# [INSTRUCTIONS]
a: In three sentences, summarize the forum post on GPU passthrough in SmartOS.
b: Write the next part of the forum post on GPU passthrough in SmartOS, starting after its final question.

═══ SOURCE TEXT

While SmartOS is new to me, I have accomplished GPU passthrough to KVM with Proxmox in the past.
In regards to the GPU passthrough being discussed here, I'm wondering:
I've tried to research the state of GPU passthrough in SmartOS and found:
It looks like there is a development branch called dev-bhyve
:
This enhancement serves to collect the dependencies related to merging the dev-bhyve branch into master. (https://smartos.org/bugview/OS-6615)
bhyve ported to IllumOS and combined with Zones (https://youtu.be/90ihmO281GE)
Which could potentially replace the SmartOS port of KVM:
[bhyve] is being ported to SmartOS as a potential replacement for KVM (https://github.com/joyent/rfd/tree/master/rfd/0121)
Furthermore, an earlier reply from @joshwilsdon states:
At this point we're planning to use PCI passthrough with bhyve rather than KVM https://github.com/joyent/rfd/issues/72#issuecomment-362879074
But, according to that one FreeBSD page:
bhyve does not support VGA passthrough devices at this time (https://wiki.freebsd.org/bhyve/pci_passthru)
So, I'm also wondering: Are the people commenting in this issue developing GPU passthrough for "zhyve", which would probably eventually be shared back upstream to FreeBSD bhyve?
As an individual on a budget, I would love to be able to pass through a single GPU to a specific guest while still taking advantage of all the benefits of SmartOS (native ZFS, zones, increased disk space).
Here are some other people mentioning that GPU passthrough would be nice to have with SmartOS:
Regarding GPU passthrough, it looks like the developers of SmartOS have in the past understandably seen "limited business applicability for this in the cloud"; Has this changed recently, perhaps due to the aforementioned "GPGPU" (general-purpose computing on graphics processing units)?

══════
═══ DATA PROVIDED

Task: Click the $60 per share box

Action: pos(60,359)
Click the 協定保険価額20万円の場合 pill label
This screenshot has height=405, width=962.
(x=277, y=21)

══════

# [TASK-BY-TASK ANSWERS]
a: The writer has done GPU passthrough to KVM with Proxmox but is new to SmartOS. A dev-bhyve branch is bringing bhyve to SmartOS as a potential replacement for KVM, and PCI passthrough is planned with bhyve, yet a FreeBSD page states that bhyve does not support VGA passthrough devices. The writer asks whether the people commenting are developing GPU passthrough for "zhyve" and whether the developers' earlier view of limited business applicability has changed, perhaps because of GPGPU, since passing a single GPU to a guest while keeping the benefits of SmartOS would be welcome on a budget.

b:
leoj3n:
PCI device passthrough is supposed to be working in current SmartOS, although we don't currently use it ourselves. During development I have successfully used passthrough of NVMe controllers, SAS HBAs, NICs, and GPUs. The statement about VGA passthru not working in bhyve is correct if you want to use it as VGA console -- but it does work as long as all you want is GPGPU support for accelerated compute.
I've used SmartOS, FreeBSD, and Linux as guests with PCI passthrough. On Linux I've used the NVIDIA drivers and CUDA toolkits to test GPGPU support.
@hrosenfeld Is that with vGPU support or just passing the entire card in? I imagine it's the entire card since I don't think Illumos has native Nvidia drivers. Looking here https://www.nvidia.com/object/unix.html , it seems they have some kind of Unix support. Is vGPU planned or does passthrough solve your problem?
@Smithx10 The Solaris driver is here: https://www.nvidia.com/Download/driverResults.aspx/127153/en-us
And the open forum GPGPU question is here: https://devtalk.nvidia.com/default/topic/1036282/solaris/features-for-this-platform/
I have a business need to run on-prem containers which include GPGPU and I would really like it to be SmartOS!! (Edit: as in, I would be happy with LX on SmartOS with passthrough as discussed here.) The security model and VLAN setup would be hard to duplicate otherwise. I'd love this feature in dev even before Triton cloud.
Thanks, @hrosenfeld. When you say:
I've used SmartOS, FreeBSD, and Linux as guests with PCI passthrough.
It's not clear to me whether or not you had a VGA console when passing through to those guests. I'll assume you did not.
If you're like me, and want a VGA console in the guest on SmartOS, unfortunately it's looking like this thread is only about using the GPU to crunch numbers (which is probably a much less nuanced thing to do; as Hans stated, generic PCI passthrough is all that's needed to use the NVIDIA drivers and CUDA toolkits to test GPGPU support).
I wonder if bhyve
were to eventually support VGA passthrough (there's been some discussion about this), would the bhyve
port on SmartOS inherit the ability to do VGA passthrough?
@doublerebel just to clarify my understanding of your GPGPU use case, you want to pass through a single physical graphics card per guest?
@Smithx10 also to clarify, you were asking specifically about passing through a single physical graphics card to multiple guests (via NVIDIA virtual GPU or SR-IOV)?
It's really cool to find out that SmartOS will be able to make use of a GPU (for GPGPU at least). I'll have to look more into GPGPU and see if I can play with it for any workloads that are relevant to me. Thx :)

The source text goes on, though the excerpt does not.